The new documents are copies of handwritten orders sent from Islamic State's headquarters.

One document requests safe passage for a driver through IS checkpoints "until he reaches the border with the Syrian regime to exchange oil for fertiliser".

The defectors claim that this is a trade agreement between the two sides that has been going on for years.

Another letter contains instructions for a commander to "transfer all equipment and weapons to the agreed evacuation point. We have received intelligence that al Qasr and its surroundings will be bombed on 24th November, 2013".

The defectors claim this was a withdrawal agreed between Syria and Islamic State.

The most interesting document was written shortly before the Syrian army recaptured the ancient city of Palmyra, after months of occupation by IS.

"Withdraw all heavy artillery and anti-aircraft machine guns from in and around Palmyra to Raqqa province," the document says.

I asked one of the defectors if Islamic State was coordinating movement of its fighters and leaving areas they previously controlled, in direct coordination with the Syrian army and even the Russian airforce.

His answer was simple. "Of course," he said.

Terror experts asked to analyse the documents say they show this is arguably the most complicated war they have ever tried to make sense of.

"This is a war of perception and narrative and everyone is trying to manipulate events," said Dr Afzal Ashraf from the think tank Royal United Services Institute.

"It may take 20 years before what we know exactly what is going on," he added. "Almost certainly there will be some sort of communication going on between mortal enemies, and that is for short term tactical gains and losses.

"Certainly if there is economic trading going on, which we know there is, there would be communication."

But defectors and civilians contacted by Sky News over many months all maintain there is not just communication but widespread collusion between the various warring factions, as well as the Syrian and Iraqi governments.

The United States has been particularly exasperated at air assaults by Syria’s ally Russia on groups the Americans have helped fund and train.

Any evidence there is collusion with America's number one target, Islamic State, will test relations between the US and Russia even more.

Our analysis of all the Islamic State files has revealed the organisation needs to maintain its caliphate in part to give it the room to train foreign jihadists to carry out attacks in Europe and further afield.

Al Qaeda needed first Sudan, and then Afghanistan, for exactly the same purpose.

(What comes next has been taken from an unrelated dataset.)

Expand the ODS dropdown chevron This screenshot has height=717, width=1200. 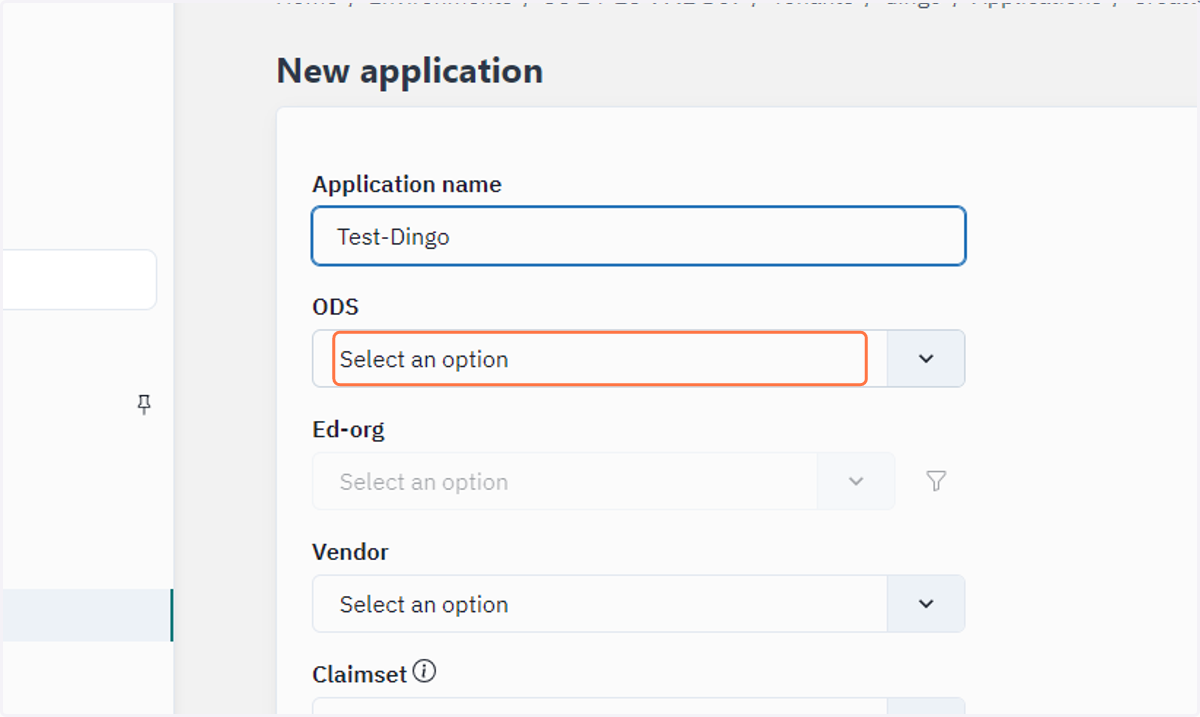926,359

In doing so, it co-opted failed and ungoverned areas to use for its own training and development.

What the files reveal is that IS’s training programme and exporting of terror has not just been going on for months, but for years - for much longer than Western security services were aware of.

Indeed, they suggest that a programme of coordinated attacks on Western countries was one of the original building blocks of Islamic State.

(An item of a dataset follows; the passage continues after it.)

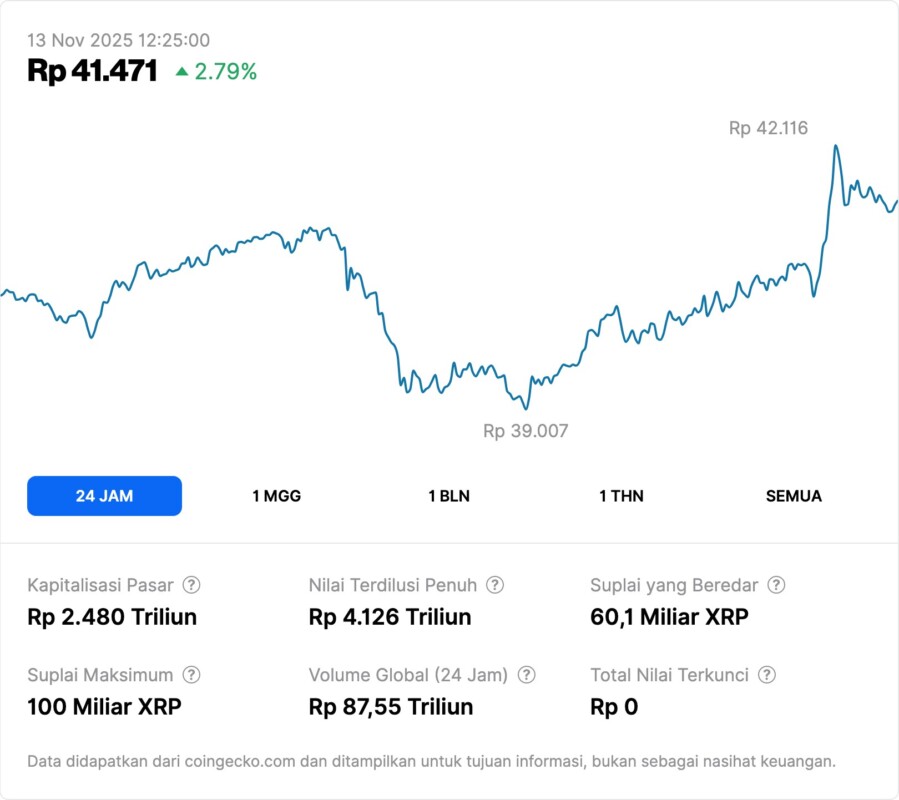The image size is (899, 800).
Task: Select the SEMUA time range
Action: [x=794, y=496]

Some of the documents, also from Islamic State's headquarters, are orders for a terrorist cell travelling out of Syria and dated November 2014.

They request fighters divide into groups of four as part of an operation codenamed "Break the siege".

The operation involved travelling over the Syrian border and deploying to "Infidel countries".

Another set of papers, dated a month later, confirm the groups have reached their "Specialised Areas".

One defector Sky News spoke to said Europe is the target of "Break the siege".

The order is addressed to Abu Mohammed al Shamali. His name appears in our files nearly 400 times and he is often linked to jihadists from northern Europe. The United States has put a $5m bounty on his head.

Islamic State wants to maintain and expand its caliphate across historical Muslim lands while attacking and provoking a war with the West, and dividing societies.

It is a long term plan, the details of which we are only just learning.